Short task. Convert the records into a JSON list of strings, one string per line, leaving out blank lines.

● ● ● ●

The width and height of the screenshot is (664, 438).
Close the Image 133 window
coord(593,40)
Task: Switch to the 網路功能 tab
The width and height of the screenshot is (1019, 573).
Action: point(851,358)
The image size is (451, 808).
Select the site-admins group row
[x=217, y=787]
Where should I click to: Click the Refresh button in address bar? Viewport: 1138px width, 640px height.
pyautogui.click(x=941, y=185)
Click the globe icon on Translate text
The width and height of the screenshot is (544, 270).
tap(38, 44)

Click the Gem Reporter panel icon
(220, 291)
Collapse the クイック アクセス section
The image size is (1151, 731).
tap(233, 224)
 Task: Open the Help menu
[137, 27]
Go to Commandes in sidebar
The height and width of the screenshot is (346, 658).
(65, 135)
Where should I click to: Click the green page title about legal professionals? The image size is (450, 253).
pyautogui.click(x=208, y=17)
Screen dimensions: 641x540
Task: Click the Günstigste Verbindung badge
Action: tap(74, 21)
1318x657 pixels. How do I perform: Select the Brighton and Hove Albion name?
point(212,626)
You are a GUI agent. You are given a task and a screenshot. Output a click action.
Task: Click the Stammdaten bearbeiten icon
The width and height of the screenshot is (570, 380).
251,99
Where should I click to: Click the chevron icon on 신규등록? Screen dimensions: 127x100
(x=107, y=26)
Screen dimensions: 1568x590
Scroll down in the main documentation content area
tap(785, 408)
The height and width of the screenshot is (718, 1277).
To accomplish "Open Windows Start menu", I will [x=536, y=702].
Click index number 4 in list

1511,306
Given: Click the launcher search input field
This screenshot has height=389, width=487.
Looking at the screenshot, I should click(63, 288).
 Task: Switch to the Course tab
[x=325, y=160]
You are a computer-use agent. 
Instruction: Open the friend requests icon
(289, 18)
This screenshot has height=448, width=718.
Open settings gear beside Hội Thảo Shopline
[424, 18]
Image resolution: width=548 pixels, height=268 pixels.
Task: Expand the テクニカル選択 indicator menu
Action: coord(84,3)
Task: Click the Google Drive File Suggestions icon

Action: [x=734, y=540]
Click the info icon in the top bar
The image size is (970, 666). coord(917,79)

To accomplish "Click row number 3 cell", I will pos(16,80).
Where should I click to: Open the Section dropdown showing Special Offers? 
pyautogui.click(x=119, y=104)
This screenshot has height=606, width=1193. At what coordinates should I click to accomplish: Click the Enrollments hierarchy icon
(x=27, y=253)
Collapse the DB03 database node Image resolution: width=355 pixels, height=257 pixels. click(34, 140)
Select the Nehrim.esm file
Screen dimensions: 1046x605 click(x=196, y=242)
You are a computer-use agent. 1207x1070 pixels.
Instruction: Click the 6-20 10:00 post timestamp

● ● ● ●

Output below.
[
  "The width and height of the screenshot is (664, 438).",
  "Close the Image 133 window",
  "coord(593,40)",
  "Task: Switch to the 網路功能 tab",
  "The width and height of the screenshot is (1019, 573).",
  "Action: point(851,358)",
  "The image size is (451, 808).",
  "Select the site-admins group row",
  "[x=217, y=787]",
  "Where should I click to: Click the Refresh button in address bar? Viewport: 1138px width, 640px height.",
  "pyautogui.click(x=941, y=185)",
  "Click the globe icon on Translate text",
  "The width and height of the screenshot is (544, 270).",
  "tap(38, 44)",
  "Click the Gem Reporter panel icon",
  "(220, 291)",
  "Collapse the クイック アクセス section",
  "The image size is (1151, 731).",
  "tap(233, 224)",
  " Task: Open the Help menu",
  "[137, 27]",
  "Go to Commandes in sidebar",
  "The height and width of the screenshot is (346, 658).",
  "(65, 135)",
  "Where should I click to: Click the green page title about legal professionals? The image size is (450, 253).",
  "pyautogui.click(x=208, y=17)",
  "Screen dimensions: 641x540",
  "Task: Click the Günstigste Verbindung badge",
  "Action: tap(74, 21)",
  "1318x657 pixels. How do I perform: Select the Brighton and Hove Albion name?",
  "point(212,626)",
  "You are a GUI agent. You are given a task and a screenshot. Output a click action.",
  "Task: Click the Stammdaten bearbeiten icon",
  "The width and height of the screenshot is (570, 380).",
  "251,99",
  "Where should I click to: Click the chevron icon on 신규등록? Screen dimensions: 127x100",
  "(x=107, y=26)",
  "Screen dimensions: 1568x590",
  "Scroll down in the main documentation content area",
  "tap(785, 408)",
  "The height and width of the screenshot is (718, 1277).",
  "To accomplish \"Open Windows Start menu\", I will [x=536, y=702].",
  "Click index number 4 in list",
  "1511,306",
  "Given: Click the launcher search input field",
  "This screenshot has height=389, width=487.",
  "Looking at the screenshot, I should click(63, 288).",
  " Task: Switch to the Course tab",
  "[x=325, y=160]",
  "You are a computer-use agent. ",
  "Instruction: Open the friend requests icon",
  "(289, 18)",
  "This screenshot has height=448, width=718.",
  "Open settings gear beside Hội Thảo Shopline",
  "[424, 18]",
  "Image resolution: width=548 pixels, height=268 pixels.",
  "Task: Expand the テクニカル選択 indicator menu",
  "Action: coord(84,3)",
  "Task: Click the Google Drive File Suggestions icon",
  "Action: [x=734, y=540]",
  "Click the info icon in the top bar",
  "The image size is (970, 666). coord(917,79)",
  "To accomplish \"Click row number 3 cell\", I will pos(16,80).",
  "Where should I click to: Open the Section dropdown showing Special Offers? ",
  "pyautogui.click(x=119, y=104)",
  "This screenshot has height=606, width=1193. At what coordinates should I click to accomplish: Click the Enrollments hierarchy icon",
  "(x=27, y=253)",
  "Collapse the DB03 database node Image resolution: width=355 pixels, height=257 pixels. click(34, 140)",
  "Select the Nehrim.esm file",
  "Screen dimensions: 1046x605 click(x=196, y=242)",
  "You are a computer-use agent. 1207x1070 pixels.",
  "Instruction: Click the 6-20 10:00 post timestamp"
]